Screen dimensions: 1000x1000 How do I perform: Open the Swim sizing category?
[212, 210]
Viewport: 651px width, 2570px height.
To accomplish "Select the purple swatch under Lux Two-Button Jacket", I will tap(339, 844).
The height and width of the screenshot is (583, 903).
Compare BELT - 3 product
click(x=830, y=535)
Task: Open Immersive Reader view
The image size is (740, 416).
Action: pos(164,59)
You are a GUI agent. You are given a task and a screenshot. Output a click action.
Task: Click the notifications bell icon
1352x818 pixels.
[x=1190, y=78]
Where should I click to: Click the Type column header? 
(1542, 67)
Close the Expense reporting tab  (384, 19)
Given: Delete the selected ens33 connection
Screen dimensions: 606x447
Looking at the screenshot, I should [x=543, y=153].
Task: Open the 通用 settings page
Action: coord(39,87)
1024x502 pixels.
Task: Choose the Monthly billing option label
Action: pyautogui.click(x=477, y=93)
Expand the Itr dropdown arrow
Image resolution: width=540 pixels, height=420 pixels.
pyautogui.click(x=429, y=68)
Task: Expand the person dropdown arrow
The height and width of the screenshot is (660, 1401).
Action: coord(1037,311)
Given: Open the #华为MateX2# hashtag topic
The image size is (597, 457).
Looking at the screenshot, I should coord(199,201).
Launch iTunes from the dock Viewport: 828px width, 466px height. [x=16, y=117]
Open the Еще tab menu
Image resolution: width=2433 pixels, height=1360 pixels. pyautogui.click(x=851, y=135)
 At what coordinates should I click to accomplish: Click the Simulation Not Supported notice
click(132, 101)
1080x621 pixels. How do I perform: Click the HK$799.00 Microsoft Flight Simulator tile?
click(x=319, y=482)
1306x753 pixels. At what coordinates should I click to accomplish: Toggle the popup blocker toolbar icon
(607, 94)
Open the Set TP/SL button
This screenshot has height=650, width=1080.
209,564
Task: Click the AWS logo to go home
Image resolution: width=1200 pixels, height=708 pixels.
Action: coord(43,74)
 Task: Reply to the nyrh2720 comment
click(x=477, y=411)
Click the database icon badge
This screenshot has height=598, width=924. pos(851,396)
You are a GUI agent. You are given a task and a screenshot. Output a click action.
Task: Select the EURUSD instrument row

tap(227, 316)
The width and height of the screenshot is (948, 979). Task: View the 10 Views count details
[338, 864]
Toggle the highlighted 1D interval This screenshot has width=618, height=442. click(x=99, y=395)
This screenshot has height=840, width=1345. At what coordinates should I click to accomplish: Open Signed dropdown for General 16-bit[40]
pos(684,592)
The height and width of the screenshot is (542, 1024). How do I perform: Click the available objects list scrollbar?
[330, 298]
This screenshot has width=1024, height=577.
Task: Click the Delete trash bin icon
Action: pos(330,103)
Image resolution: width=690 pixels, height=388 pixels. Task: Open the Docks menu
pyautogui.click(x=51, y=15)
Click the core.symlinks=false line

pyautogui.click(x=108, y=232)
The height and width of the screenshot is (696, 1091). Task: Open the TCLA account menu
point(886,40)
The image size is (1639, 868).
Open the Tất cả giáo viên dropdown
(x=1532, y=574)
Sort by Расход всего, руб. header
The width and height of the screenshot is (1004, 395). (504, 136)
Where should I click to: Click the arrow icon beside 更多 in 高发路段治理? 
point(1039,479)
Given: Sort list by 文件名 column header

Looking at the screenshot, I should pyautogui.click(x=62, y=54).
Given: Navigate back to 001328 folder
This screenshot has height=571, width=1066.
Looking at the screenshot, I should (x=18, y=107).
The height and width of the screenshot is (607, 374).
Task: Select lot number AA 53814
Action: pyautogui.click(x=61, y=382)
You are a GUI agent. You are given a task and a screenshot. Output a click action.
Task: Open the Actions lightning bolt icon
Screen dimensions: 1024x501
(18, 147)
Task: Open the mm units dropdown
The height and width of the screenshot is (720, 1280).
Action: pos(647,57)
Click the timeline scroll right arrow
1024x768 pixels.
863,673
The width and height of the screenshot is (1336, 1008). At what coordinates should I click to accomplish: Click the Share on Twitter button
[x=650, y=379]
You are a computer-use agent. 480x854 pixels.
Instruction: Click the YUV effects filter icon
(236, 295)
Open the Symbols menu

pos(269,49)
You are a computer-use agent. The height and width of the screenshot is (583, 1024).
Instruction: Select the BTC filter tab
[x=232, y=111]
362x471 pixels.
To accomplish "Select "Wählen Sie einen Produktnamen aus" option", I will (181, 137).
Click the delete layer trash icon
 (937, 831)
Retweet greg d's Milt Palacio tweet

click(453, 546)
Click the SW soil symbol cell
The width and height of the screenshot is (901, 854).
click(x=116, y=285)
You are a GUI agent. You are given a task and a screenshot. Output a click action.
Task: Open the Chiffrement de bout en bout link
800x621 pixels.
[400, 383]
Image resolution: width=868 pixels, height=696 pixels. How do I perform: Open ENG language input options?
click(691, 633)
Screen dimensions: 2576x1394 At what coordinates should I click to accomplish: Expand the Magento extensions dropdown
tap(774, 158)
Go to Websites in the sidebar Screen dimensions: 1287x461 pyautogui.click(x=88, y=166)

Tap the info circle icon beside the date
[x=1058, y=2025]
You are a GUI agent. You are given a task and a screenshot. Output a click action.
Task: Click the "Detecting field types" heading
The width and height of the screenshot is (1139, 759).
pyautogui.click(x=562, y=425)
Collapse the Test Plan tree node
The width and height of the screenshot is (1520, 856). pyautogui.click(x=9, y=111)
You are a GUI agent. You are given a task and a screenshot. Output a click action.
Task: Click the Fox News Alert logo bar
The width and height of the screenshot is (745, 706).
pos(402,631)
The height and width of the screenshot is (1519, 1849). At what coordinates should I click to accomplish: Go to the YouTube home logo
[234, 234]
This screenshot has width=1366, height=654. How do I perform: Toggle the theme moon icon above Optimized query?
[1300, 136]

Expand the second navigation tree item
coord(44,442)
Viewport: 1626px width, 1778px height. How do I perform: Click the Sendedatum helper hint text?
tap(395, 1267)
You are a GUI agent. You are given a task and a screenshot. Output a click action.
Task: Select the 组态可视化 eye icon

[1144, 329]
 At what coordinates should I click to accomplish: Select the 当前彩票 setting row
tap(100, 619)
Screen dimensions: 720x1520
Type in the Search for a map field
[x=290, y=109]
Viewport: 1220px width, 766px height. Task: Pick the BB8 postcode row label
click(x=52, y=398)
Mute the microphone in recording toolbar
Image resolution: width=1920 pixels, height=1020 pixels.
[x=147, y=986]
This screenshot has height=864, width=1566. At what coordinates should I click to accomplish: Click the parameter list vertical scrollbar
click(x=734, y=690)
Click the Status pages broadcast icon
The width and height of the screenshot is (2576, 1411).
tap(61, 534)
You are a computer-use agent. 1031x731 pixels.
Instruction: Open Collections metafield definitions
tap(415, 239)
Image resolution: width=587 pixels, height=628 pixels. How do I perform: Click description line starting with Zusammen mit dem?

§ TASK GOAL: Transcribe only the trailing portion of the entries above: the line that contains "Screen dimensions: 720x1520" and each line after it.

§ WRITTEN SOLUTION:
Screen dimensions: 720x1520
Type in the Search for a map field
[x=290, y=109]
Viewport: 1220px width, 766px height. Task: Pick the BB8 postcode row label
click(x=52, y=398)
Mute the microphone in recording toolbar
Image resolution: width=1920 pixels, height=1020 pixels.
[x=147, y=986]
This screenshot has height=864, width=1566. At what coordinates should I click to accomplish: Click the parameter list vertical scrollbar
click(x=734, y=690)
Click the Status pages broadcast icon
The width and height of the screenshot is (2576, 1411).
tap(61, 534)
You are a computer-use agent. 1031x731 pixels.
Instruction: Open Collections metafield definitions
tap(415, 239)
Image resolution: width=587 pixels, height=628 pixels. How do I perform: Click description line starting with Zusammen mit dem?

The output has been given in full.